Scientific, Technologic, Surgical, and Prosthetic Advances in Pediatric Limb Deficiency



Scientific, Technologic, Surgical, and Prosthetic Advances in Pediatric Limb Deficiency


Michael Schmitz MD, FAAOS

Rebecca Hernandez CPO, LPO


Dr. Schmitz or an immediate family member serves as a paid consultant to or is an employee of Orthofix, Inc., Orthopediatrics, and Stryker and serves as a board member, owner, officer, or committee member of Pediatric Orthopaedic Society of North America and Scoliosis Research Society. Neither Rebecca Hernandez nor any immediate family member has received anything of value from or has stock or stock options held in a commercial company or institution related directly or indirectly to the subject of this chapter.







Introduction

Treatment options for pediatric limb deficiency would ideally offer biologic replacement or animated mechanical prostheses that could mimic muscular, neurologic, and skeletally supportive biologic function. Currently, no options can do so without attendant morbidity or functional compromise. However, advances in transplantation science, surgical tissue transfer, mechanical design, fabrication, miniaturization, and microprocessors have led to improvements in both biologic and mechanical function.

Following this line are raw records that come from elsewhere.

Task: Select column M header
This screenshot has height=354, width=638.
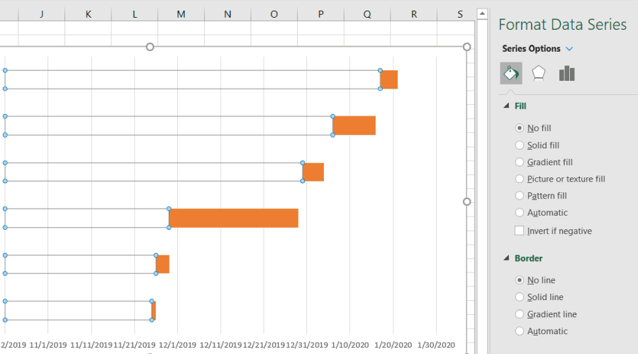Action: 181,13
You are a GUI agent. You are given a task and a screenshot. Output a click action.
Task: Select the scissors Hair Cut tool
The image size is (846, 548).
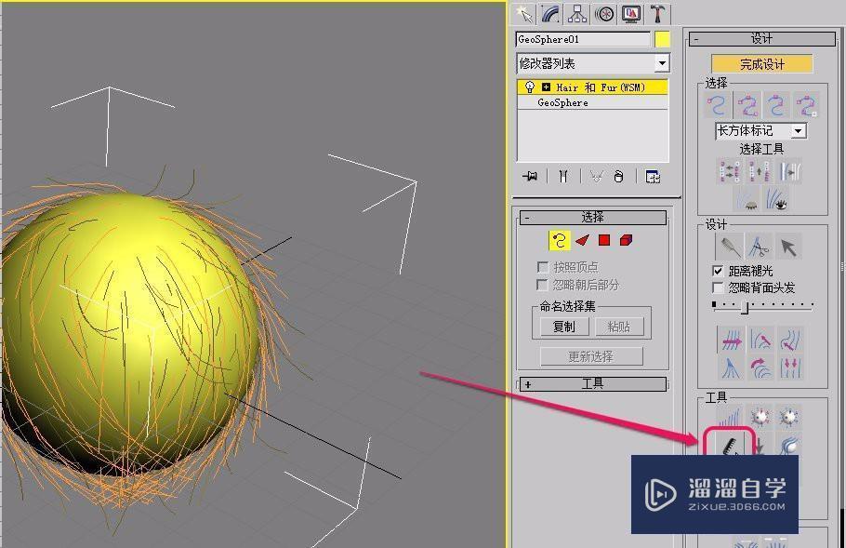coord(762,247)
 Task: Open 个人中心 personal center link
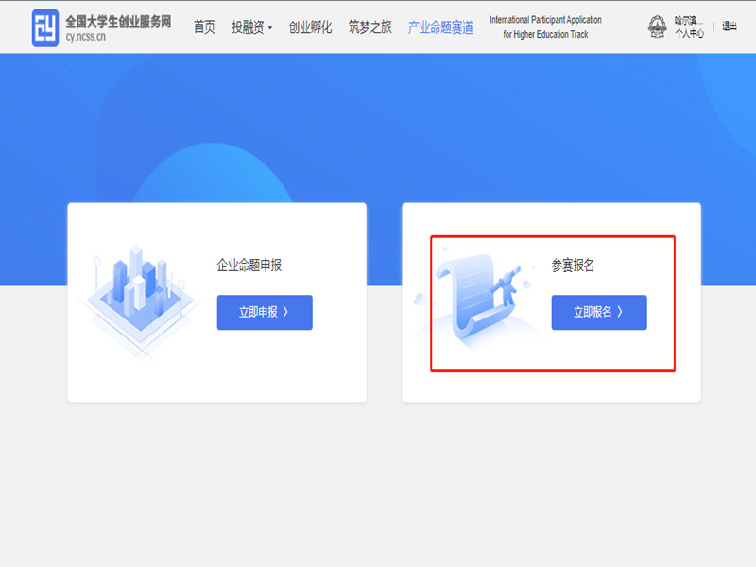click(689, 34)
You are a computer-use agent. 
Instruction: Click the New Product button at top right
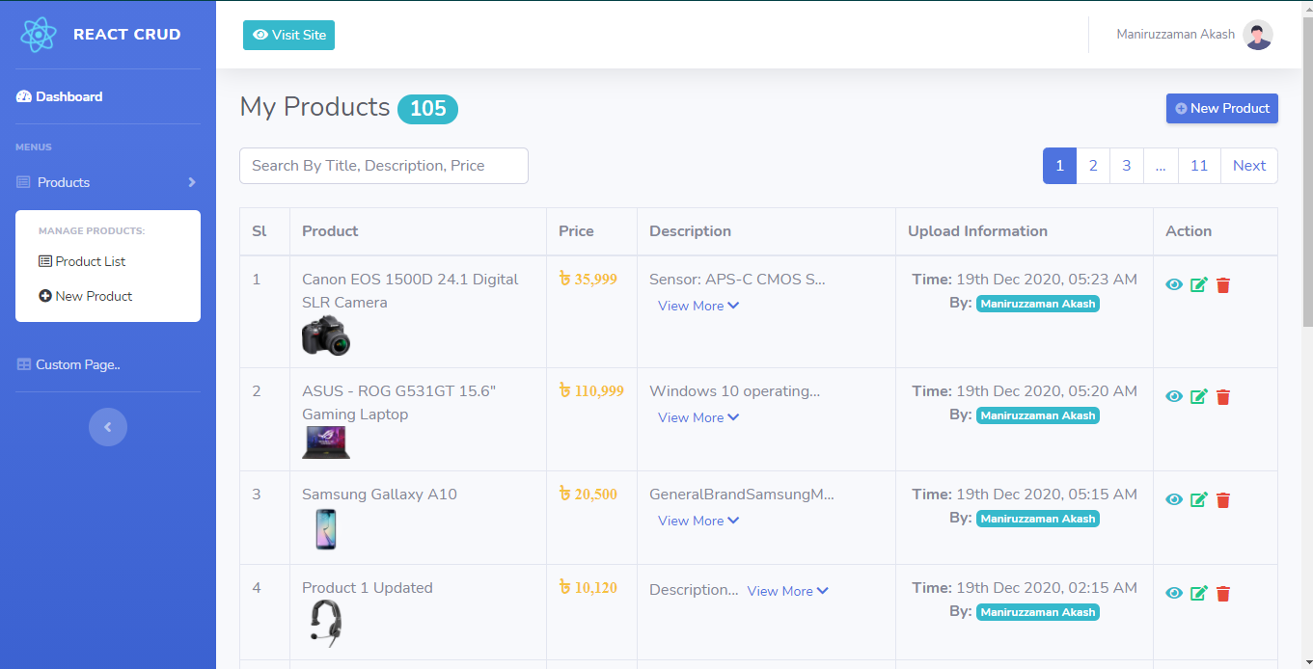coord(1221,108)
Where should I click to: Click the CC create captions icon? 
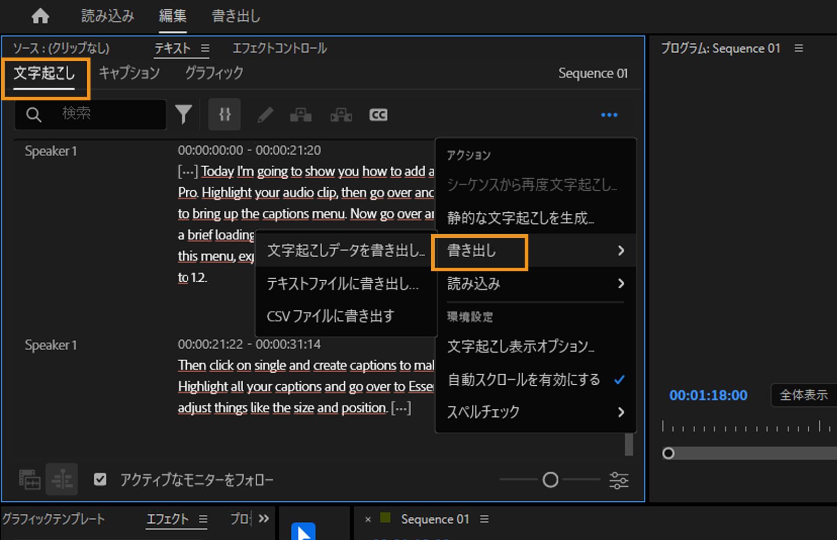(378, 114)
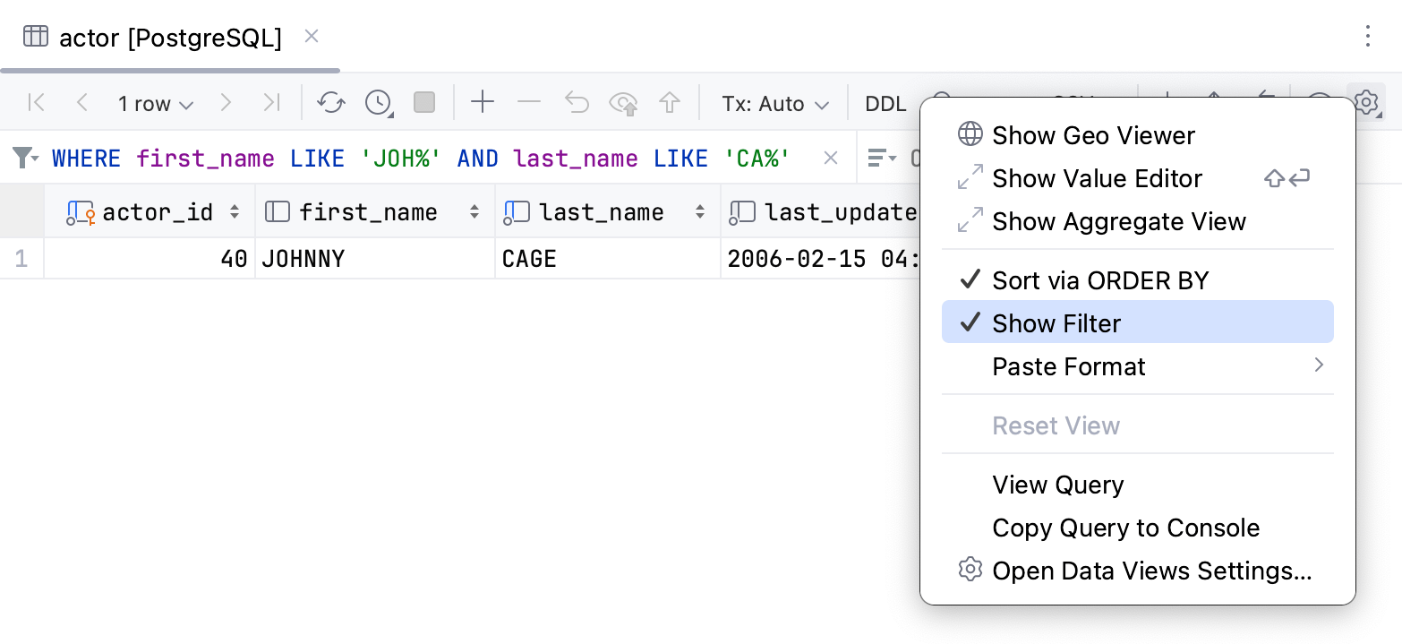Delete the selected row

[x=529, y=102]
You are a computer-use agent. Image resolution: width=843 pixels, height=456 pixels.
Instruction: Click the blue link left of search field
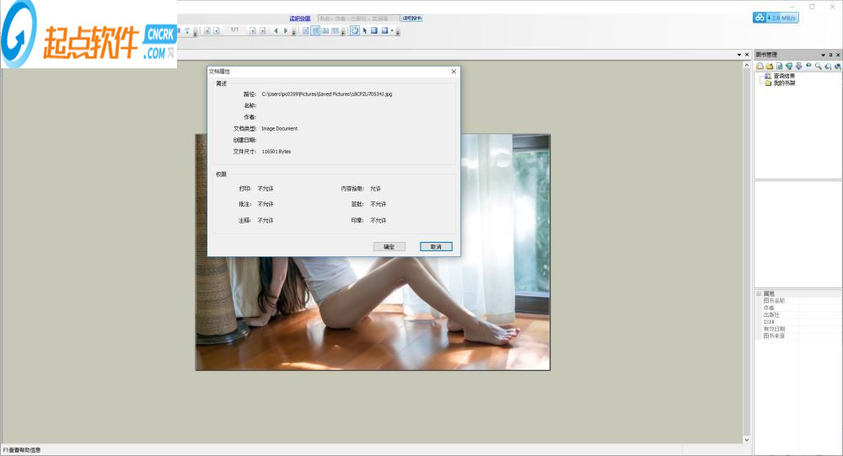point(299,18)
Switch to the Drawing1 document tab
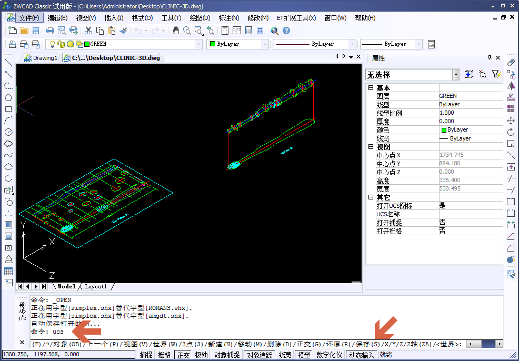 [41, 58]
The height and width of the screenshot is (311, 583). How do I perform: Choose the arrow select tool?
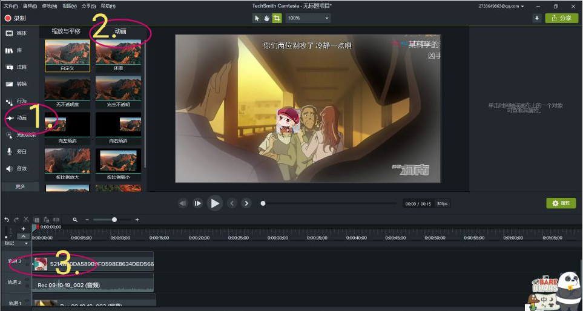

Scientific, Technologic, and Surgical Advances

Limb deficiency in children often requires lifelong adaptive measures to improve function, decrease morbidity, and allow for proper development.1 The goal of limb deficiency treatment is to create a limb facsimile that can functionally replace the deficiency. The ideal replacement would provide afferent tactile, vibratory, and positional sense to the wearer; be able to interpret efferent motor control; translate the efferent motor impulses into physical action; provide structural support; remain pain free; and promote normal function with a low biologic complication rate and high durability. Current prosthetic devices and limb salvage procedures are limited by the bioprosthetic interface, lack of afferent sensation, limited motor control, and componentry unable to replicate biologic function. Surgical techniques create residual limbs with altered anatomy and severed nerves that can become painful neuromas. Developmental advancement, longitudinal limb growth, and elevated activity levels are three factors that make treatment of pediatric patients with limb deficiency more challenging. Refinements in surgical techniques, prosthetic design and fabrication, and rehabilitation can lead to less morbidity and greater function.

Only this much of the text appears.